There’s a sense in which we’re inferring X is before Y, and in that case, we can infer that blueness is before grueness. And that’s pointing at the fact that blueness is more primitive, and grueness is a derived property.
In our proof, X and Z can be thought of as these primitive properties, and Y is a derived property that we’re getting from them. So we’re not just inferring time; we’re inferring facts about what are good, natural concepts. And I think that there’s some hope that this ontology can do for the statement “you can’t really distinguish between blue and grue” what Pearl can do to the statement “correlation does not imply causation”.
2b. Applications / Future Work / Speculation
The future work I’m most excited by with finite factored sets falls into three rough categories: inference (which involves more computational questions), infinity (more mathematical), and embedded agency (more philosophical).
Research topics related to inference:
Decidability of Temporal Inference
Efficient Temporal Inference
Conceptual Inference
Temporal Inference from Raw Data and Fewer Ontological Assumptions
Temporal Inference with Deterministic Relationships
Time without Orthogonality
Conditioned Factored Sets
There are a lot of research directions suggested by questions like “How do we do efficient inference in this paradigm?”. Some of the questions here come from the fact that we’re making fewer assumptions than Pearl, and are in some sense more coming from the raw data.

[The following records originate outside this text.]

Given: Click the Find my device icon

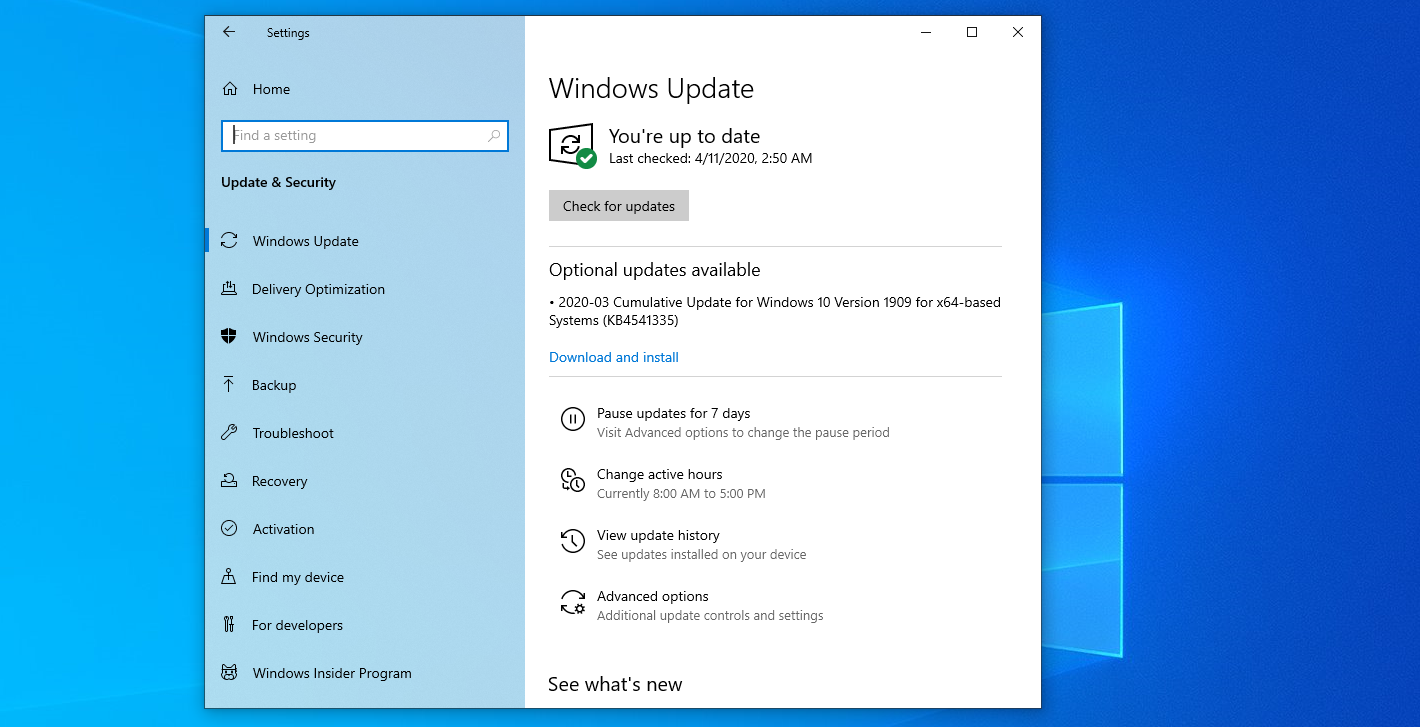Looking at the screenshot, I should click(230, 576).
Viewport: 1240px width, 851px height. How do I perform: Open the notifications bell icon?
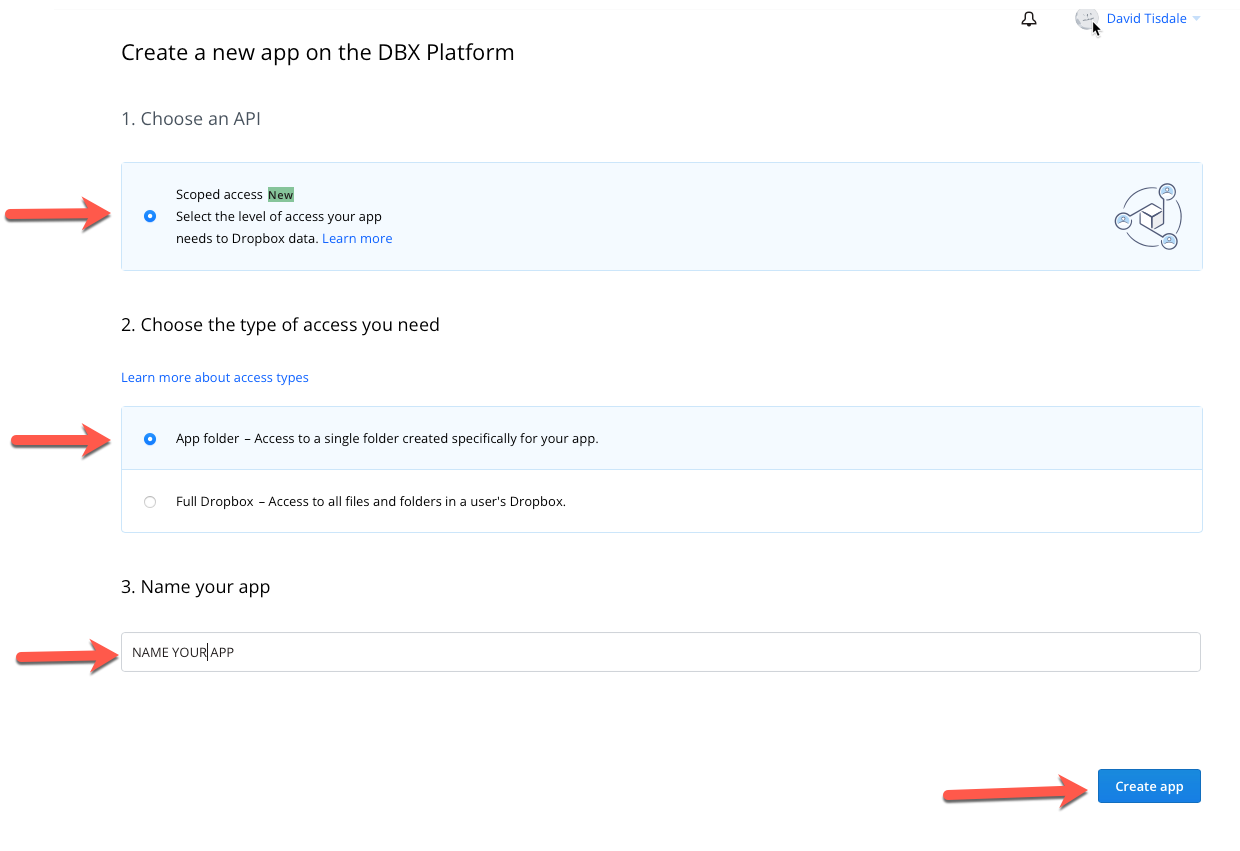(1029, 19)
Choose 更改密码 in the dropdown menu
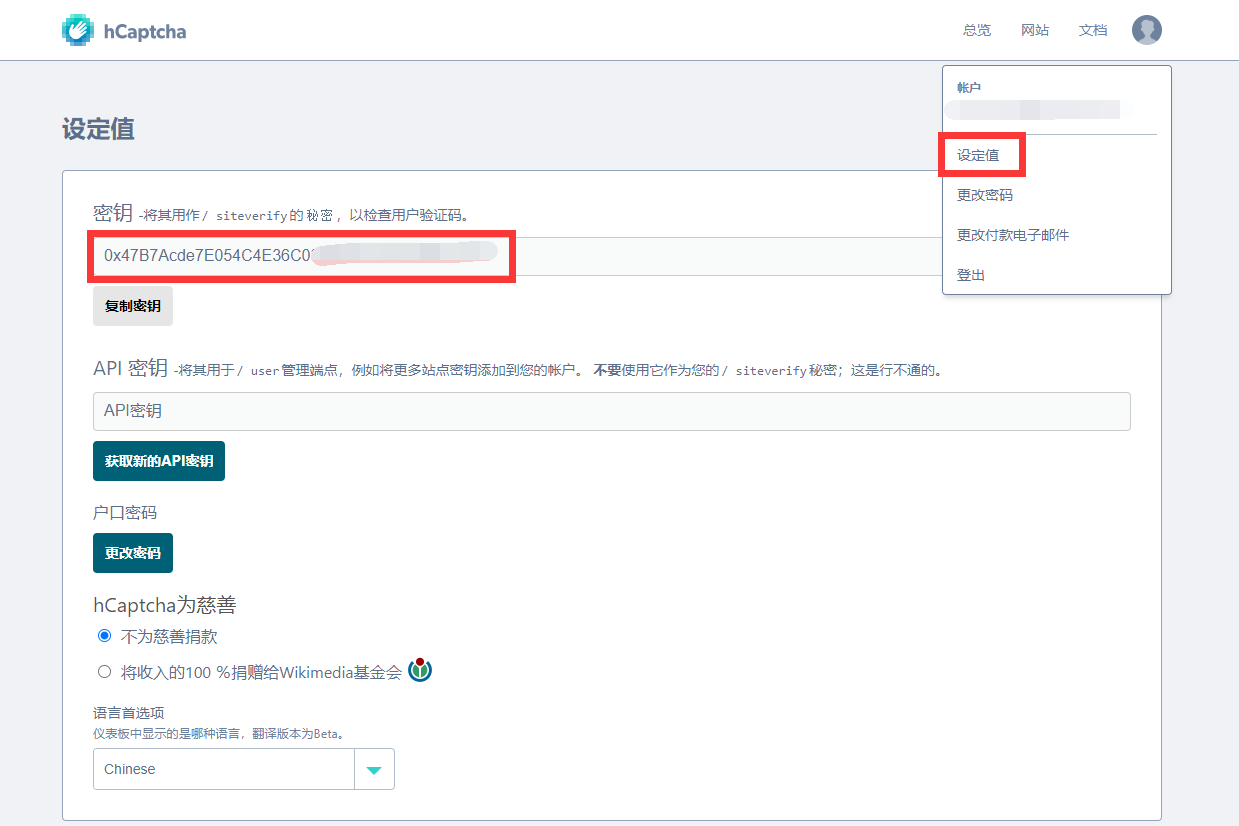This screenshot has width=1239, height=826. click(985, 195)
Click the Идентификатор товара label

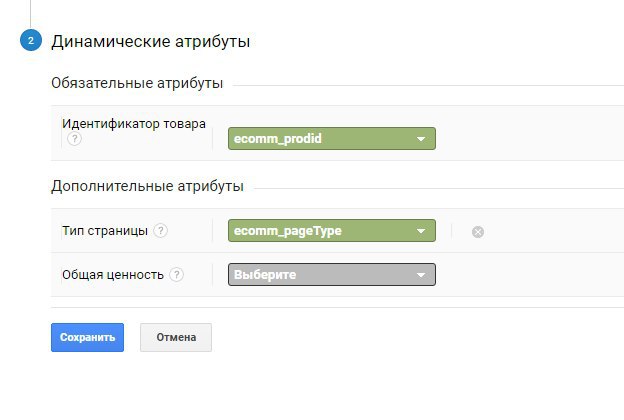coord(134,124)
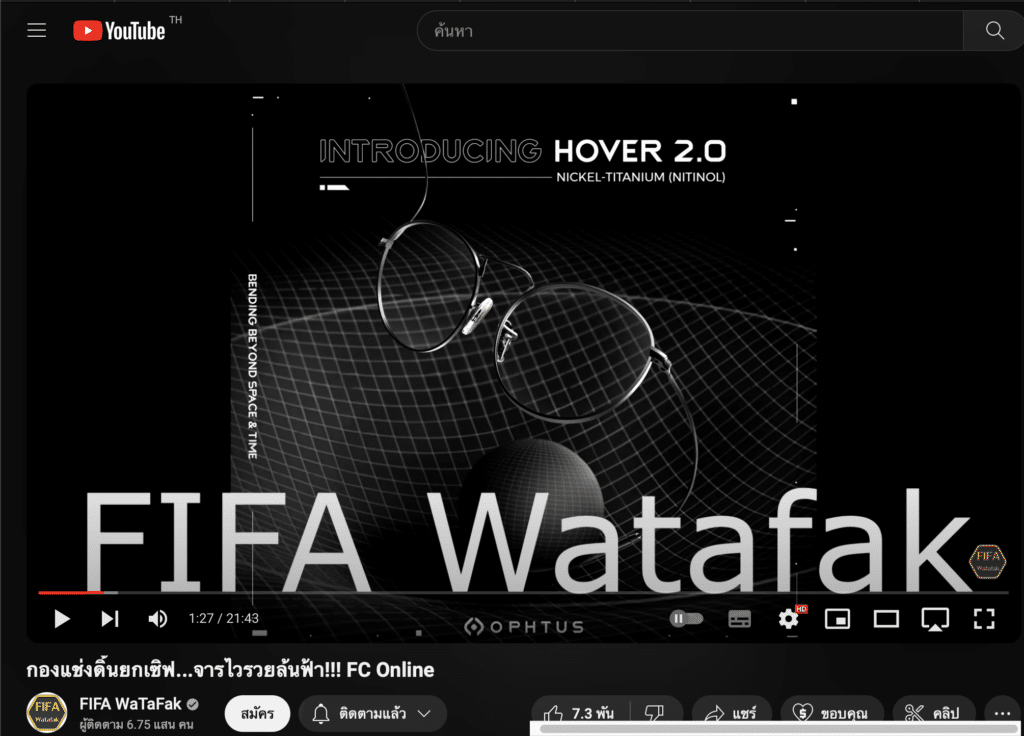1024x736 pixels.
Task: Enter fullscreen mode
Action: [x=984, y=619]
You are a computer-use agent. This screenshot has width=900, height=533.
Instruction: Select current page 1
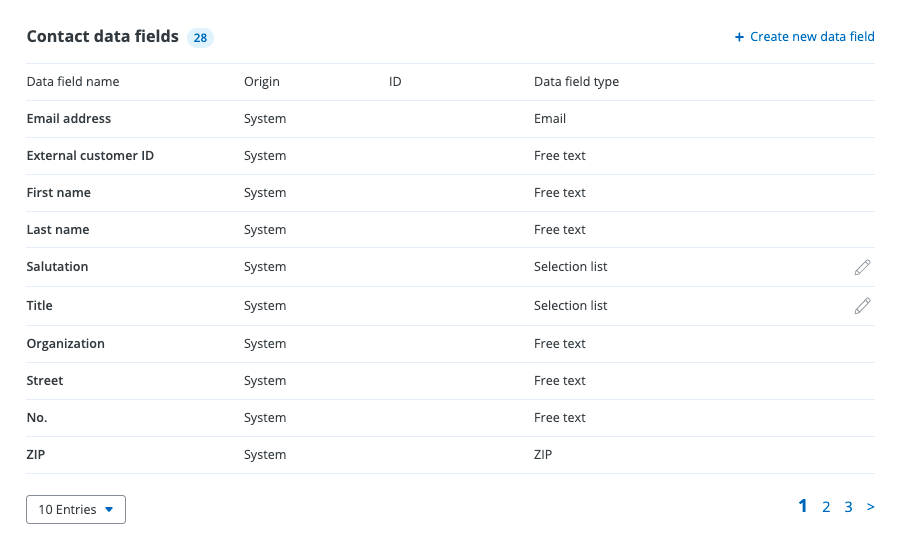pos(803,506)
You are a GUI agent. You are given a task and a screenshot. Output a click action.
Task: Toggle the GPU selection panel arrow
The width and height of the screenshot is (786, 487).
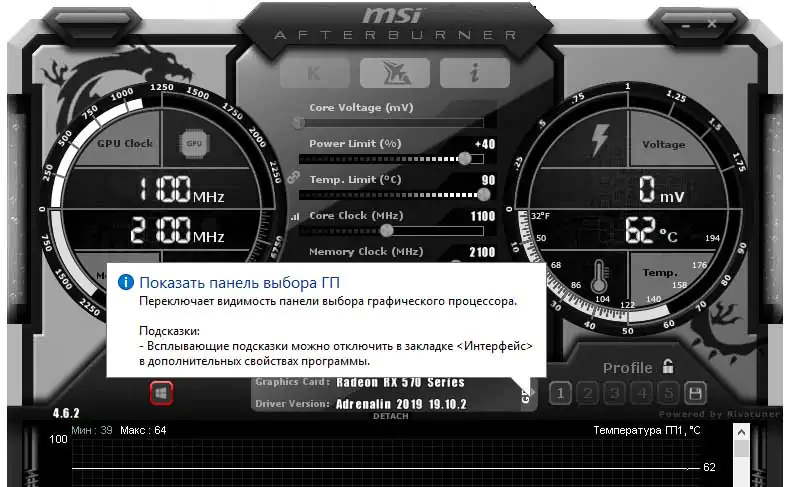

Then I have the applications that are about extending factored sets to the infinite case:
Extending Definitions to the Infinite Case
The Fundamental Theorem of Finite-Dimensional Factored Sets
Continuous Time
New Lens on Physics
Everything I’ve presented in this talk was under the assumption of finiteness. In some cases this wasn’t necessary—but in a lot of cases it actually was, and I didn’t draw attention to this.
I suspect that the fundamental theorem can be extended to finite-dimensional factored sets (i.e., factored sets where |B| is finite), but it can not be extended to arbitrary-dimension factored sets.
And then, what I’m really excited about is applications to embedded agency:
Embedded Observations
Counterfactability
Cartesian Frames Successor
Unraveling Causal Loops
Conditional Time
Logical Causality from Logical Induction
Orthogonality as Simplifying Assumptions for Decisions
Conditional Orthogonality as Abstraction Desideratum
I focused on the temporal inference aspect of finite factored sets in this talk, because it’s concrete and tangible to be able to say, “Ah, we can do Pearlian temporal inference, only we can sometimes infer more structure and we rely on fewer assumptions.”
But really, a lot of the applications I’m excited about involve using factored sets to model situations, rather than inferring factored sets from data.
Anywhere that we currently model a situation using graphs with directed edges that represent information flow or causality, we might instead be able to use factored sets to model the situation; and this might allow our models to play more nicely with abstraction.
I want to build up the factored set ontology as an alternative to graphs when modeling agents interacting with things, or when modeling information flow. And I’m really excited about that direction.